In his view, the current round of sanctions and even the possibility of snapback will be enough to prevent foreign banks and companies from jumping into the Iranian market too quickly - and that the power of the US Treasury and Justice departments are enough of a guarantee that "snapback" could have some sting.
"The US has a very significant ability to effect the calculation of financial institutions and if they process transactions," Cutler added. Banks will "have a game plan for cutting off access again," in light of ongoing sanctions snapback and money-laundering risks.
REUTERS/Charles Platiau
Consequently, the US government has proved its serious enough about enforcement to be able to get international financial and regulatory institutions to fall in line behind its policies.
"All over the world regulators are focused much more on money laundering, and Iran is going to be a risky bet for the foreseeable future," says Cutler.
That leaves another problem, though. Snapback is meant to smooth over disagreements between the P5+1 countries. It reimposes UN sanctions, which are more like authorizations for countries to sanction a specific target.

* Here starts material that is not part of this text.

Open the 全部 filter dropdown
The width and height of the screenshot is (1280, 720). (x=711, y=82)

But it's easy to imagine snapback exacerbating tensions within the P5+1, however powerful US regulators may have gotten. The US could decide a violation warrants snapback, and its European partners could disagree - with unknowable political and economic consequences on both sides of the Atlantic.
AP Images
It's far from certain that the US would get its way. The very architecture of US and European sanctions law would complicate things.
Dubowitz recalled a 1996 controversy over the US imposition of sanctions on Iran and Libya. European countries whose companies were invested in Iran and Libya were concerned about US legal exposure from the recently passed Iran-Libya Sanctions Act.
A brewing trans-Atlantic dispute was only resolved when the Clinton administration signed an executive agreement specifically exempting European companies from the law. Several European countries have actually passed laws prohibiting companies from complying with US sanctions.
The insurance policy for Obama's Iran deal assumes that US political and economic power will be enough to keep the P5+1 united while holding off an Iranian nuclear breakout.
However, it's far certain that the snapback plan will be able to accomplish either.